Fine Woodworking Ideas - Building Outdor Stairs . part2

Fine Woodworking Ideas - Building Outdor Stairs . part2

STAIR BUILDING TERMS


• There are five basic design elements you'll need to consider when planning outdoor stairs:
Fig 1- fig1
How a stairway is built depends primarily on the total rise–the vertical dimension from the upper floor to the lower floor. The total run–the horizontal length of the stair assembly–depends on the slope of the stairway, which is determined by building codes. From the Sunset book, Basic

The Total Run (Fig. 1) is the total horizontal distance covered by the staircase, from the edge of the upper floor (porch or deck) to the edge of the staircase where it rests on the landing.
The Total Rise (Fig. 1) is the total vertical distance from the surface of the landing to a point level with the surface of the upper floor (Note: You can't find the rise simply by measuring straight down from the upper floor because the ground directly below may not be level with the landing).
Fig 2building outdor stairs
The components of a stairway, with basic stair-building terms. From the Sunset book, Decks, © Sunset Publishing Corporation


Run (Fig. 2) is the horizontal distance from the leading edge of one tread to the leading edge of the next tread.
Rise (Fig. 2) is the vertical distance from the surface of one tread to the surface of the next tread.
Passage Width (Fig. 2) is the width of the stairway.
The ratio of the total rise to total run (or rise to run) determines the slope of the stairway. As a rule, that slope should be between 30 degrees and 35 degrees; an outdoor stairway may be slightly shallower but should not be steeper. The ideal riser height is 7" with an 11" run–which also works out well with standard lumber widths–but you may have to vary the proportions somewhat to make the height of each step work out evenly between the landing and the upper floor.
The passage width can also vary, depending on how heavily you expect the stairs to be used. As a rule, 36" is the minimum; 48" is better for a single person, and you may want to go to 60" to allow room for two people to pass comfortably.

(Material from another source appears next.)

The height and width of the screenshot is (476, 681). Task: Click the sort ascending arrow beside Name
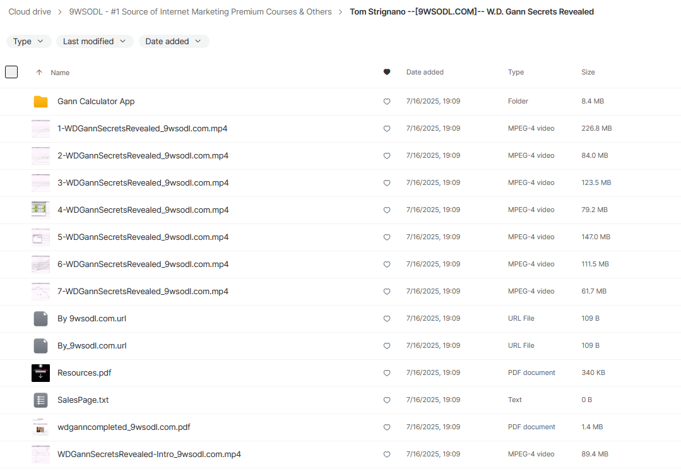(x=39, y=73)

  A stairway consists of four basic components:

Stringers (Fig. 2) are the sloped members that support the stairway. 2x10s are generally allowed for stairs with four treads or fewer, but 2x12s are sturdier.
• In most cases, you'll need good quality material with no large knots, either pressure treated or cut from heart redwood or cedar, to resist decay. Stringers should be placed no more than 24" apart if the treads will be 5/4 material or 36" apart for 2"-thick lumber.
Treads (Fig. 2) are the horizontal members that you walk on. When building an outdoor stairway, they are typically cut from the same material as the upper floor deck or porch–5/4" pressure-treated pine or 2"-thick lumber.
Risers (Fig. 2) are the vertical members at the back of each tread. 1" surfaced boards (3/4" net thickness) are the most common material used.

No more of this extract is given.